* **HOW TO COMPLETE THIS TASK**
Retype every line of the data, keeping each word exactly.

* **Collected data**
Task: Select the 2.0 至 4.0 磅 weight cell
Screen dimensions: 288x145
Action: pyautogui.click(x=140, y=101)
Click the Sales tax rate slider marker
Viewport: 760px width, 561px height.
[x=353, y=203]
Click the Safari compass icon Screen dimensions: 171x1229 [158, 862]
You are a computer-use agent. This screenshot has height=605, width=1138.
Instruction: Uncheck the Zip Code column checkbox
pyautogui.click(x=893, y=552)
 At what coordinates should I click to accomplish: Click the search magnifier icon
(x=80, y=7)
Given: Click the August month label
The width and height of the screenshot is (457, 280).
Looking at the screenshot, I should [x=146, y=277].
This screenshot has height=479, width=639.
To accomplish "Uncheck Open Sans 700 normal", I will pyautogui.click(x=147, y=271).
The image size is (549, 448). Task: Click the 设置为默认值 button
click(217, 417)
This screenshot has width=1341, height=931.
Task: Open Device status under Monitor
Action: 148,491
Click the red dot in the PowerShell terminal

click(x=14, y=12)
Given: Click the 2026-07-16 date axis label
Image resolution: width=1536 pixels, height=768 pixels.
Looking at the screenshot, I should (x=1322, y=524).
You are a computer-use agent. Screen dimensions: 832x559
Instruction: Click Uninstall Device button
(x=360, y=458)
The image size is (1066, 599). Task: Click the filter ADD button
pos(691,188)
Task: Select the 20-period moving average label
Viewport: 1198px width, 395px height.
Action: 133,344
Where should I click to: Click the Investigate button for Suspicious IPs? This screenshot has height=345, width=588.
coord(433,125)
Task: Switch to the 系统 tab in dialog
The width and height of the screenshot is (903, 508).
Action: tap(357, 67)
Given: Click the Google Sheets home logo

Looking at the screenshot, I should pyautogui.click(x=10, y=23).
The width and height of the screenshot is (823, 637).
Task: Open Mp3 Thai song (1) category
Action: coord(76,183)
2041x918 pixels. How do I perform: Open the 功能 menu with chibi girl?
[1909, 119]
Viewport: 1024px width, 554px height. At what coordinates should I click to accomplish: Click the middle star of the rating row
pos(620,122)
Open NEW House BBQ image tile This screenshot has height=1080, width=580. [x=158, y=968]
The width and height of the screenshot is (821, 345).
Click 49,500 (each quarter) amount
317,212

* **EXERCISE RESULT**
Task: Select the 2.0 至 4.0 磅 weight cell
Screen dimensions: 288x145
Action: pyautogui.click(x=140, y=101)
Click the Sales tax rate slider marker
Viewport: 760px width, 561px height.
[x=353, y=203]
Click the Safari compass icon Screen dimensions: 171x1229 [158, 862]
You are a computer-use agent. This screenshot has height=605, width=1138.
Instruction: Uncheck the Zip Code column checkbox
pyautogui.click(x=893, y=552)
 At what coordinates should I click to accomplish: Click the search magnifier icon
(x=80, y=7)
Given: Click the August month label
The width and height of the screenshot is (457, 280).
Looking at the screenshot, I should [x=146, y=277].
This screenshot has height=479, width=639.
To accomplish "Uncheck Open Sans 700 normal", I will pyautogui.click(x=147, y=271).
The image size is (549, 448). Task: Click the 设置为默认值 button
click(217, 417)
This screenshot has width=1341, height=931.
Task: Open Device status under Monitor
Action: 148,491
Click the red dot in the PowerShell terminal

click(x=14, y=12)
Given: Click the 2026-07-16 date axis label
Image resolution: width=1536 pixels, height=768 pixels.
Looking at the screenshot, I should (x=1322, y=524).
You are a computer-use agent. Screen dimensions: 832x559
Instruction: Click Uninstall Device button
(x=360, y=458)
The image size is (1066, 599). Task: Click the filter ADD button
pos(691,188)
Task: Select the 20-period moving average label
Viewport: 1198px width, 395px height.
Action: 133,344
Where should I click to: Click the Investigate button for Suspicious IPs? This screenshot has height=345, width=588.
coord(433,125)
Task: Switch to the 系统 tab in dialog
The width and height of the screenshot is (903, 508).
Action: tap(357, 67)
Given: Click the Google Sheets home logo

Looking at the screenshot, I should pyautogui.click(x=10, y=23).
The width and height of the screenshot is (823, 637).
Task: Open Mp3 Thai song (1) category
Action: coord(76,183)
2041x918 pixels. How do I perform: Open the 功能 menu with chibi girl?
[1909, 119]
Viewport: 1024px width, 554px height. At what coordinates should I click to accomplish: Click the middle star of the rating row
pos(620,122)
Open NEW House BBQ image tile This screenshot has height=1080, width=580. [x=158, y=968]
The width and height of the screenshot is (821, 345).
Click 49,500 (each quarter) amount
317,212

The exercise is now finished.